144 S.W.2d 545 | Tex. Crim. App. | 1940
The offense is assault with intent to murder; the punishment, confinement in the penitentiary for three years.
Appellant challenges the sufficiency of the evidence. Devore Johnson and her husband were in a beer tavern in Alice on the 25th of June, 1938. Appellant entered the tavern and an altercation ensued when, according to the testimony of Devore Johnson, appellant attempted to hug her. The proprietor of the tavern required the parties to leave his place of business. According to the testimony of Devore Johnson, after they left the tavern appellant attacked her and cut her several times with a knife. Touching the size of the knife, she testified as follows: “It was a large knife he had; I don’t know what kind it was. I couldn’t swear that it was one of these East Dallas Specials. It was a large one. I didn’t see but one blade. As to whether it apparently seemed to be as big as my little finger, it was a large blade.” The witness testified further that she was cut pretty badly but went to work the next day. She was attended by a physician who treated her wounds for about ten days.
The attending physician testified that if the injured party had not been treated for the wounds she could have died. On recross-examination he said: “She could have an infection at such time, but ordinarily those wounds wouldn’t cause death.” Again, on re-direct-examination he testified: “I do not think she would have bled to death if I hadn’t stopped the bleeding. After she had bled enough the bleeding would have stopped.” He described several wounds on the body of the injured party. He said the worst one was approximately three-quarters of an inch or an inch in depth.
The State introduced a witness who described the knife appellant used as follows: “I saw Boote (appellant) with a small knife; it had a blade about as long as my little finger. It was a small pocket knife that I see in his hand inside. I couldn’t see the handle on it.” No witness testified that the knife in question was capable of producing death or serious bodily injury.

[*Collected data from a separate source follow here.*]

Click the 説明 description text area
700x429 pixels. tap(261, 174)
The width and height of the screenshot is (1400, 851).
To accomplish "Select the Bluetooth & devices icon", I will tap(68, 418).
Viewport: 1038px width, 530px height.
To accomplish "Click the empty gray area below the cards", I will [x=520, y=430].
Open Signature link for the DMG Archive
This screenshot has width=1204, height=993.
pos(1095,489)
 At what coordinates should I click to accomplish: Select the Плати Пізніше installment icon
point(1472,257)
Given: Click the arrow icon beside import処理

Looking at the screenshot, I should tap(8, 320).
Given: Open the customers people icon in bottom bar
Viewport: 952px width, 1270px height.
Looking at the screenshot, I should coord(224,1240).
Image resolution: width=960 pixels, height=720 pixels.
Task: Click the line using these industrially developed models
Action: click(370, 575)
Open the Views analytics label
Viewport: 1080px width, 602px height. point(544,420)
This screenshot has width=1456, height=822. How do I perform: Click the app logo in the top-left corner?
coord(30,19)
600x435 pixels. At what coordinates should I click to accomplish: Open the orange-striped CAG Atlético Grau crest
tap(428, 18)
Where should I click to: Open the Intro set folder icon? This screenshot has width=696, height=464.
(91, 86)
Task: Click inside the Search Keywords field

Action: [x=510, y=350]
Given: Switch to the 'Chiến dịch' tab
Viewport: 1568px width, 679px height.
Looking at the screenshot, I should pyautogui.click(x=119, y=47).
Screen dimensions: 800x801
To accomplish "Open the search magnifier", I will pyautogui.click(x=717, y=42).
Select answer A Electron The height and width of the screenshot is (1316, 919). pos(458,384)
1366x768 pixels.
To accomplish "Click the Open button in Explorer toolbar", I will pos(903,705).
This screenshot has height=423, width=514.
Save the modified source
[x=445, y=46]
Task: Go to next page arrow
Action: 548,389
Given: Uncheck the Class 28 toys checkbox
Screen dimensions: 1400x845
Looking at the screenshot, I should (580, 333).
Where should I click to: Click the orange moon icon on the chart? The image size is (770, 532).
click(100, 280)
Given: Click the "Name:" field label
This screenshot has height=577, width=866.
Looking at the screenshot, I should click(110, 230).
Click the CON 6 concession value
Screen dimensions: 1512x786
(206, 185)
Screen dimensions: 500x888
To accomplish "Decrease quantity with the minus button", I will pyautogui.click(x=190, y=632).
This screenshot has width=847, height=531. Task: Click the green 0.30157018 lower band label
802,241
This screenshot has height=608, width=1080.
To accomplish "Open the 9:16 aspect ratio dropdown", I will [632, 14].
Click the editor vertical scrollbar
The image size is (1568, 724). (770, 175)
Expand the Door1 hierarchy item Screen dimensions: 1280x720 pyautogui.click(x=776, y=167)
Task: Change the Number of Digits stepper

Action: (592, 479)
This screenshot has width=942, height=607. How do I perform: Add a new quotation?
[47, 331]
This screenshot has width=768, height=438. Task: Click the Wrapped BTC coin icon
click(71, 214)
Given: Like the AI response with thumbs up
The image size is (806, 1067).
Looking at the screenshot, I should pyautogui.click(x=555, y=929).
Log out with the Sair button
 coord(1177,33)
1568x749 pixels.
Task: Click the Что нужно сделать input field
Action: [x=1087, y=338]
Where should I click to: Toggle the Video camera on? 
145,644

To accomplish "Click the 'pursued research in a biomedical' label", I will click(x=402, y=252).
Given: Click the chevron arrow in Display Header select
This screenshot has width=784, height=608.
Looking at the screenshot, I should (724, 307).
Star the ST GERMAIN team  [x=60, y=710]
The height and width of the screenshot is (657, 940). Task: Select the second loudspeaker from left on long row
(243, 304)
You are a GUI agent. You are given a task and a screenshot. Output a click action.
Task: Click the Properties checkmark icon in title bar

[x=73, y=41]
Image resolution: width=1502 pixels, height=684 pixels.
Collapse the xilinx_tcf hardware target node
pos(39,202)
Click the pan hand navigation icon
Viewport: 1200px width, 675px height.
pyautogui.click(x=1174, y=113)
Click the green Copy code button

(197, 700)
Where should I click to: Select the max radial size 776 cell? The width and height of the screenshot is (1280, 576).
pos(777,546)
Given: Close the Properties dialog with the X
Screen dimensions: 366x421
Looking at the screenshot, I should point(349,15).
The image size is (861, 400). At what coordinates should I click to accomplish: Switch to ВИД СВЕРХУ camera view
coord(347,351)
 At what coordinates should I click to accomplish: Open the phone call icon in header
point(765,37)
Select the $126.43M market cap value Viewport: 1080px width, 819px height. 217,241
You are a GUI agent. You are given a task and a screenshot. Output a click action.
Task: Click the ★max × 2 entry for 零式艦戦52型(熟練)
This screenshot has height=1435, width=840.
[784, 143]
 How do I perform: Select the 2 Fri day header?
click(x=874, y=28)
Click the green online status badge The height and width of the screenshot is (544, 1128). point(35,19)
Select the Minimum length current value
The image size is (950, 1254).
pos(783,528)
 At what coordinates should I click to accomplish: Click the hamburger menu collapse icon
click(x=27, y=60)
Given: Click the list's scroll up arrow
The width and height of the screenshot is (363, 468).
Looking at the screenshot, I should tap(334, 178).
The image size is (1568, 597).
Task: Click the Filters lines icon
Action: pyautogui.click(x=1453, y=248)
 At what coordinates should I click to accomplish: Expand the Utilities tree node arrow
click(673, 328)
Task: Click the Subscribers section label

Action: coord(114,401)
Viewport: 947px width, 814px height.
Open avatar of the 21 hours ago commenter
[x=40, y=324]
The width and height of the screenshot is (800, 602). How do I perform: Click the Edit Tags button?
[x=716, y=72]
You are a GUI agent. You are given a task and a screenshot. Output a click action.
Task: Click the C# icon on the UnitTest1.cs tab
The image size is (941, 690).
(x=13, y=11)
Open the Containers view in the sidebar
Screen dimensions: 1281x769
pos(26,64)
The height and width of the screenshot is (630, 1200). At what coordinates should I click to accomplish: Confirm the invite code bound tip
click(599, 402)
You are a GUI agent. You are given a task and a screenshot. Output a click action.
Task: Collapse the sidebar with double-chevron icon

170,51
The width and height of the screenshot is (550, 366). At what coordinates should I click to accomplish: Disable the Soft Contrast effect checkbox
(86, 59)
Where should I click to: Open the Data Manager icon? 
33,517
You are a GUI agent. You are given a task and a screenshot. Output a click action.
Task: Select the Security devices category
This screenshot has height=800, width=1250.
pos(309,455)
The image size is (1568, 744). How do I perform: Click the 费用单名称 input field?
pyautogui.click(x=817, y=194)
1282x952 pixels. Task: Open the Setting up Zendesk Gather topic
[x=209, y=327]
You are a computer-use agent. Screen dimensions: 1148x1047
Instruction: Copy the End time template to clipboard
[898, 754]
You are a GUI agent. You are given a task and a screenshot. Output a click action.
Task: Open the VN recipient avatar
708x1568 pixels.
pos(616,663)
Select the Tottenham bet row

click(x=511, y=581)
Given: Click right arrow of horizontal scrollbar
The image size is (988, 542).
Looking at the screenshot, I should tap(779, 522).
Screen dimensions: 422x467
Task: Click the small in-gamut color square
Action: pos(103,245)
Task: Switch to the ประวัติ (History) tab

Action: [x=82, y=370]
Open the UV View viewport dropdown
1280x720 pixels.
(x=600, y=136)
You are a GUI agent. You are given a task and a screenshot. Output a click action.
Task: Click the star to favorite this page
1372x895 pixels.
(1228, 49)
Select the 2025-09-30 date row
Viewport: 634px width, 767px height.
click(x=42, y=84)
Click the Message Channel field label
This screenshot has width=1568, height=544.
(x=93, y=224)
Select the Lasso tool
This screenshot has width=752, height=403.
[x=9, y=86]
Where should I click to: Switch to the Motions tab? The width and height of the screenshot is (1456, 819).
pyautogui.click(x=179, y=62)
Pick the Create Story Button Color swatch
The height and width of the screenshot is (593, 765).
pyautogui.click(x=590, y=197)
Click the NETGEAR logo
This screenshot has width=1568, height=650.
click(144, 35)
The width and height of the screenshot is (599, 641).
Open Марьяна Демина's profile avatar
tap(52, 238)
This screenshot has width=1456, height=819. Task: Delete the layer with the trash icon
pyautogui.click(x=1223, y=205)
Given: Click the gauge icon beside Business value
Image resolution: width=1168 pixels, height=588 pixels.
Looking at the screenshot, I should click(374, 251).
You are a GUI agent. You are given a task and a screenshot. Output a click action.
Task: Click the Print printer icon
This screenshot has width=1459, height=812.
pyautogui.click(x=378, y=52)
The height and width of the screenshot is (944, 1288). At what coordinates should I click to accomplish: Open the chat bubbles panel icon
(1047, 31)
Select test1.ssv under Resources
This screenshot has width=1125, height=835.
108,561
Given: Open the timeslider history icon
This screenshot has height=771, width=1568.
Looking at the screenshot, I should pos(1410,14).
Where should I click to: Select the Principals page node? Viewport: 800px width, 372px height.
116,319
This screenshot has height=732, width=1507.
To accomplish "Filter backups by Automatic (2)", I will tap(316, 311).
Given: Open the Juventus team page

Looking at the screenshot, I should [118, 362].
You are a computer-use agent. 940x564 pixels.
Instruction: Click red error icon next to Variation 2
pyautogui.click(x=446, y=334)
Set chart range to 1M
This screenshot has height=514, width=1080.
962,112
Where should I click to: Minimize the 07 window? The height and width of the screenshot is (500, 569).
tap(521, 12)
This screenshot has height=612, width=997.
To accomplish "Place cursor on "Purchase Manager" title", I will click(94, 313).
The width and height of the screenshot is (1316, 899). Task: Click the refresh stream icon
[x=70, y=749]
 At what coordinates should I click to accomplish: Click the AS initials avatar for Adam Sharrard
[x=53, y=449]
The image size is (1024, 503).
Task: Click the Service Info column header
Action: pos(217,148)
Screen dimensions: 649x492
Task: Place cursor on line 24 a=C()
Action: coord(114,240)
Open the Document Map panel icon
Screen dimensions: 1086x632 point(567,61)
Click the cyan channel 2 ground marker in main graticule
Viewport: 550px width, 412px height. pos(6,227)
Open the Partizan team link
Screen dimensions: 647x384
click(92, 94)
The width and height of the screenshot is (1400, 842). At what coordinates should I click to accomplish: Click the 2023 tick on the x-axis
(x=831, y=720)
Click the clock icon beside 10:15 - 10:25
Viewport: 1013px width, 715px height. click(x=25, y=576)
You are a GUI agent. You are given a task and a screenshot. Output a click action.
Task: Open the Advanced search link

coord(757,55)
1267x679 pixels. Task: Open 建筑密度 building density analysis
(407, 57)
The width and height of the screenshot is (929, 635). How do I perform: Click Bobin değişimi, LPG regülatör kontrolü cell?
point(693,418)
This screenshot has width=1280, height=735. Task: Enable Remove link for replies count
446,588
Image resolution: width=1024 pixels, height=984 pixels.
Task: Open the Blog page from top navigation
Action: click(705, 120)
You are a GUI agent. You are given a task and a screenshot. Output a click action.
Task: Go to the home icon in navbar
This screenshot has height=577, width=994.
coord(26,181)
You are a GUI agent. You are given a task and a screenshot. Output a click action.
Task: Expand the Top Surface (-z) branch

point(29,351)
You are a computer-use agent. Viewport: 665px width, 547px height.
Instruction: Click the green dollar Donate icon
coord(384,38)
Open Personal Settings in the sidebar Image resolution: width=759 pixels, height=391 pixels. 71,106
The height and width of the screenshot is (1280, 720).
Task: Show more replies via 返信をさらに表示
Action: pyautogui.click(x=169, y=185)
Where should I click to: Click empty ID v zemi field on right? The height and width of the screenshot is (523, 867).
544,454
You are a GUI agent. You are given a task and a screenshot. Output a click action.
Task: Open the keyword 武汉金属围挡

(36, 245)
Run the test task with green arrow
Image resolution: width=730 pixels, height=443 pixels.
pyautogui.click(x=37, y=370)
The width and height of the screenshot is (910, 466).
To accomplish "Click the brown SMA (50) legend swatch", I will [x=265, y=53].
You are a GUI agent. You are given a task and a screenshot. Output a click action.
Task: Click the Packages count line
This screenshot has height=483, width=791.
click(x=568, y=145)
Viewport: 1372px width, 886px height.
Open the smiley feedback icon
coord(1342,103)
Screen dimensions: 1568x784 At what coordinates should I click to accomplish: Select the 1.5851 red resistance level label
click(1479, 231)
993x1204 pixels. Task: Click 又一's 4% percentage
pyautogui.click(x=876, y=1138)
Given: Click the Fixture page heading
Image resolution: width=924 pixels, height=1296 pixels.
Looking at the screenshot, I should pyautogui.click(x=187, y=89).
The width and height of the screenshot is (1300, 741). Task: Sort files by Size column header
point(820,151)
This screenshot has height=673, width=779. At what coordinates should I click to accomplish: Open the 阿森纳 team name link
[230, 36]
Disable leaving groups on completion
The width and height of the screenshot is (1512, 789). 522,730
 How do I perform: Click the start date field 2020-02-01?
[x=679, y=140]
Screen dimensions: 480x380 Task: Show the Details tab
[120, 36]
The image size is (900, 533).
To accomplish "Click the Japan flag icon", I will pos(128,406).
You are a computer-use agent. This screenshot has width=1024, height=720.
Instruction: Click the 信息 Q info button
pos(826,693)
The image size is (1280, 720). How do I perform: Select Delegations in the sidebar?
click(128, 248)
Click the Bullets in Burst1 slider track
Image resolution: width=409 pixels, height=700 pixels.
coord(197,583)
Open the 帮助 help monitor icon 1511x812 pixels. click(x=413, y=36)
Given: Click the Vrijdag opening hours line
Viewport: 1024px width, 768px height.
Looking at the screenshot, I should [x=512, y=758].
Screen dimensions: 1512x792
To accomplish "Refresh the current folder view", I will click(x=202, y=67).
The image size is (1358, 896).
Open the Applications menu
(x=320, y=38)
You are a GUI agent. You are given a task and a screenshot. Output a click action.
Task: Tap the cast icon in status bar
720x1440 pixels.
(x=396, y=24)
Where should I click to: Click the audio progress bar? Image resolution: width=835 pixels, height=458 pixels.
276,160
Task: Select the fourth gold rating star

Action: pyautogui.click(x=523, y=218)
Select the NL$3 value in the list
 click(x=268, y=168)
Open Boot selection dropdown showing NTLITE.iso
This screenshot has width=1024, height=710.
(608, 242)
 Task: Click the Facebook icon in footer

We think, under the holding of this court in Hunt v. State, 250 S. W. 168, and Fregia v. State, 185 S. W. 11, that appellant’s contention that the evidence is insufficient to support a conviction for an assault with intent to murder should be sustained. In Fregia’s Case we quote from Section 517, Branch’s
We take the following quotation from Jones v. State, 28 S. W. (2d) 146: “Appellant was charged in proper form with assault to murder Daisy Newman. The facts show that on the night in question there was a fight between the two women, and that appellant used some sharp instrument and inflicted a wound upon Daisy Newman, bringing blood. The record does not contain any testimony shedding light upon the size, kind, or character of the sharp instrument used by appellant, nor is there any testimony that the wounds inflicted upon Daisy Newman were serious, or that they amountéd to serious bodily injury. She was taken to a hospital and given treatment, but came back downtown the same night and was at her work the next day. The learned trial judge declined to charge the law of simple assault. The State’s Attorney with this court in his brief admits that the evidence is insufficient to justify a conviction for assault with intent to murder. We are inclined to agree with him. We think the court should have charged on simple assault under the facts.”
See also Sofge v. State, 111 S. W. (2d) 720.
The judgment is reversed and the cause remanded.
The foregoing opinion of the Commission of Appeals has been examined by the Judges of the Court of Criminal Appeals and approved by the Court.